Great Stour Meadow, Givaudan
Givaudan factory, Ashford
WHAT WE DID:
KSCP has created many new wild flower meadows over the years, both rural ones through the Countryside/ Environmental Stewardship Scheme and urban ones, particularly in Ashford. Meadows suffered one the largest declines of any habitat in the 20th century so we have always looked for opportunities to create new ones.
In the shadow of the large Givaudan fragrance factory on Kennington Road, Ashford, was 5 acre (2 hectare) field alongside the River Great Stour. It belonged to Givaudan (the company was called Quest at the time) and they had leased it out to a farmer who used it for arable crops. Its wildlife value was virtually nil. In 2002, we worked with Quest to sow the field as a wild flower meadow. Plant species included ox-eye daisy, black knapweed and field scabious, although grasses dominate as in all meadows.
This kick-started lots more habitat creation in and around the meadow: a second, smaller meadow was created; hedges and small patches of trees were planted; two ponds were dug; work was done to restore the river to a more natural shape; barn owl boxes, reptile hibernacula, and ‘bug hotels’ for invertebrates were installed. A leaflet and interpretive panels tell visitors what to look out for.
Our work with Givaudan here has won awards.
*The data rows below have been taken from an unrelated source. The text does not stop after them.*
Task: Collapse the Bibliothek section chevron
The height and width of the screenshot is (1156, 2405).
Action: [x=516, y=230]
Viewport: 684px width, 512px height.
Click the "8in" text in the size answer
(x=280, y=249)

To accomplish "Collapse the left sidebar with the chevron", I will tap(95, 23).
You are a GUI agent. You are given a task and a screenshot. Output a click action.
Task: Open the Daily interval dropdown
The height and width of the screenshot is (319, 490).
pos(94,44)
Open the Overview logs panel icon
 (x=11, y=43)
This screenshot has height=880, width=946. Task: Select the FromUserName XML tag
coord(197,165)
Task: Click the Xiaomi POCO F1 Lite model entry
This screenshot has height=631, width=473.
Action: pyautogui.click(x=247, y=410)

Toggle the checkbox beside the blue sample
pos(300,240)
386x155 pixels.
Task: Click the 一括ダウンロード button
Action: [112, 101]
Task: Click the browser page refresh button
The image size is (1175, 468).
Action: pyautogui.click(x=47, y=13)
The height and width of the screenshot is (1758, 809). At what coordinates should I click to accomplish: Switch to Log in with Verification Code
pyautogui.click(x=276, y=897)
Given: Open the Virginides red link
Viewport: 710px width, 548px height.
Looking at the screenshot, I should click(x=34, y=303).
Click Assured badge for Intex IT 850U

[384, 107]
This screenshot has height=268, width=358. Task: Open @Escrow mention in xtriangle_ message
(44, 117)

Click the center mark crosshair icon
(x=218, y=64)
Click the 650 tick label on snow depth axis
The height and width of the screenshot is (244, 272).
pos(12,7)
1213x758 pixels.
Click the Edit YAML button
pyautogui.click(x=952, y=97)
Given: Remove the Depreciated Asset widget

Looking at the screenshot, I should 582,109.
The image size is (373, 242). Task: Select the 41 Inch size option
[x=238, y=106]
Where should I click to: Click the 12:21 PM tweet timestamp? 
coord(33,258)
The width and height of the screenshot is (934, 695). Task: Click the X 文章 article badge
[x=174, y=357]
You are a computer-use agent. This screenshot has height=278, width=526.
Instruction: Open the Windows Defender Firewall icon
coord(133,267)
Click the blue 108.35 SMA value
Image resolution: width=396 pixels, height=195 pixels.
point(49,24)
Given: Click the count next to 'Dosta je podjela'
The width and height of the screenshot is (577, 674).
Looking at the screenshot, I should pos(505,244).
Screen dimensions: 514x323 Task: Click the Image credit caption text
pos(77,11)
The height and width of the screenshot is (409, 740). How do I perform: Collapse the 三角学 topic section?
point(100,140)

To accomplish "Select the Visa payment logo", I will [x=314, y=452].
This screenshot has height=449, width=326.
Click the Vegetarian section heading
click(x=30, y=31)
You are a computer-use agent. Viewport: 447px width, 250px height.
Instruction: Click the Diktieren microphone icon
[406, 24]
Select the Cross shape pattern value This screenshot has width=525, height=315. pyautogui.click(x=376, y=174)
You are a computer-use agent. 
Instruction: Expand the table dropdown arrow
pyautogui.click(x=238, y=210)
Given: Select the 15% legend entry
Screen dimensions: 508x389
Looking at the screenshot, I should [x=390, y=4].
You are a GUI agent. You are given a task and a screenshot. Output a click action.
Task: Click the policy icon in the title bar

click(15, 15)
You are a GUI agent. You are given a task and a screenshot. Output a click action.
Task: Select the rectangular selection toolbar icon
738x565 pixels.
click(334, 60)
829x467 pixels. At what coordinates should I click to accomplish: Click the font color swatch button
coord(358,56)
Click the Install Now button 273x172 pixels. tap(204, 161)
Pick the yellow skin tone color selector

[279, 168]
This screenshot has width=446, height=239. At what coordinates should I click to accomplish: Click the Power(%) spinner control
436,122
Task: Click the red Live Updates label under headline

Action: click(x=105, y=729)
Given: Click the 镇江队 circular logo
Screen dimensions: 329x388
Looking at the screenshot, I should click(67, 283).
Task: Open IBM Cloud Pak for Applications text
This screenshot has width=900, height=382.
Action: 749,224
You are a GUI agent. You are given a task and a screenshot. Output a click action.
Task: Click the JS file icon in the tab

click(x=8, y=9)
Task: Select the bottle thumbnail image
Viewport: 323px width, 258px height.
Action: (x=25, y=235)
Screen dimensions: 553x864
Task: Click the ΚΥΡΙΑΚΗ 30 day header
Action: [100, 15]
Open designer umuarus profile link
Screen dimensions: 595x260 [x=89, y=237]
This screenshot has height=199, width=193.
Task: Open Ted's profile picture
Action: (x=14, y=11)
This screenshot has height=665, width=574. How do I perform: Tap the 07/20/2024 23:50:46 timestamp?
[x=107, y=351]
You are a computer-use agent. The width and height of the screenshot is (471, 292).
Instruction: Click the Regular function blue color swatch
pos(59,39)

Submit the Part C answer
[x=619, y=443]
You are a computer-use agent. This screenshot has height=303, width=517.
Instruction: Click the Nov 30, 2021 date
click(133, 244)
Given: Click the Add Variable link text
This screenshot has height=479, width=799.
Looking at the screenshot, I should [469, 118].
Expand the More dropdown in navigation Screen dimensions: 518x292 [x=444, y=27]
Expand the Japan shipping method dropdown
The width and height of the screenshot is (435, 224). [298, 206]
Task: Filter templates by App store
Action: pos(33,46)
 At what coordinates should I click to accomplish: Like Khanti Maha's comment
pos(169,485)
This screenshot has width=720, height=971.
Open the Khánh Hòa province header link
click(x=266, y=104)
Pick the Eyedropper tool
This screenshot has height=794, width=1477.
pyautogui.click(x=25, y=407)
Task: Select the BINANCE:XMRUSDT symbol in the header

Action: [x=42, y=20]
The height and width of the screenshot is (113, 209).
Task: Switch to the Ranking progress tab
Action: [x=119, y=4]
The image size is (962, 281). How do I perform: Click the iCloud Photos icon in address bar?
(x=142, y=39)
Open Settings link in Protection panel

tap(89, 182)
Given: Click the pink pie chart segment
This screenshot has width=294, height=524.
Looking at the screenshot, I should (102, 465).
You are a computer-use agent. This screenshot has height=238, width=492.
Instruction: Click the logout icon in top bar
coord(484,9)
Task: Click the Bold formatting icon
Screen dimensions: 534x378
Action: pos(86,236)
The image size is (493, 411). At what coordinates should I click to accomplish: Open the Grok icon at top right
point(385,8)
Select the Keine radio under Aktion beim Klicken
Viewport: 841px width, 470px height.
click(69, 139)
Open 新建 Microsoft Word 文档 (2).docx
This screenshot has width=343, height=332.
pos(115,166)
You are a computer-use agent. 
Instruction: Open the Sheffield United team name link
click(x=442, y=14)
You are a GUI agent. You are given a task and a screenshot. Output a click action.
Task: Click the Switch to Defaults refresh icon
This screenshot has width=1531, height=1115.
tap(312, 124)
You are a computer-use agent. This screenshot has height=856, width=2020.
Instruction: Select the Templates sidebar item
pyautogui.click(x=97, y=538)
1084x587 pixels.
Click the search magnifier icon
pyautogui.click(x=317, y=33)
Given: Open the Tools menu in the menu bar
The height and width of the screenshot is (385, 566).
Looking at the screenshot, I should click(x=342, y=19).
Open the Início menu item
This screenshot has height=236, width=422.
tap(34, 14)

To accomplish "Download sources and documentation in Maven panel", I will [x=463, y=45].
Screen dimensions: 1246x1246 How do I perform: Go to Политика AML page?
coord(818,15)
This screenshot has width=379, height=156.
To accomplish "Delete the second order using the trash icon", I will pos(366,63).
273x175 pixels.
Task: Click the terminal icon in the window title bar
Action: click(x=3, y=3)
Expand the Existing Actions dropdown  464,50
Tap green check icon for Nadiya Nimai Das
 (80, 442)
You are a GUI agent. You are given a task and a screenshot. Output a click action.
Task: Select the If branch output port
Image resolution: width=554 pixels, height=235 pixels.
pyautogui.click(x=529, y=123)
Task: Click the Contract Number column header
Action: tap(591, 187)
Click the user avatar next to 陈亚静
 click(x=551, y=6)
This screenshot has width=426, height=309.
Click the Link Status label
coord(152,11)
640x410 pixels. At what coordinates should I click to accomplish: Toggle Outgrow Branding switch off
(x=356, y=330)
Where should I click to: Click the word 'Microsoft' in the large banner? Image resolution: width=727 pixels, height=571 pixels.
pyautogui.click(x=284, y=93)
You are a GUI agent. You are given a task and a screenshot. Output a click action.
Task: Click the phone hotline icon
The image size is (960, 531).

By replacing the meadows lost to changes in agriculture, we are not only bringing back a much-loved and beautiful landscape, we are creating a habitat for a whole host of wildlife. As well as the wild flowers themselves, meadows support an incredible array and quantity of insects and other invertebrates. The most obvious of these are butterflies like the meadow brown and gatekeeper, but meadows are also important for moths, beetles, flies, bugs and spiders. They are also nesting habitat for birds like skylark and meadow pipit. The other enhancements have greatly added to the wildlife potential of a once barren field – habitats for slow worms, viviparous lizards, grass snakes, barn owls, dragonflies, damselflies, aquatic plants and insects, and farmland birds. The meadow can be visited by prior arrangement with Givaudan (download the leaflet below for details) and is regularly used by youth groups as well as providing a relaxing environment for their workers.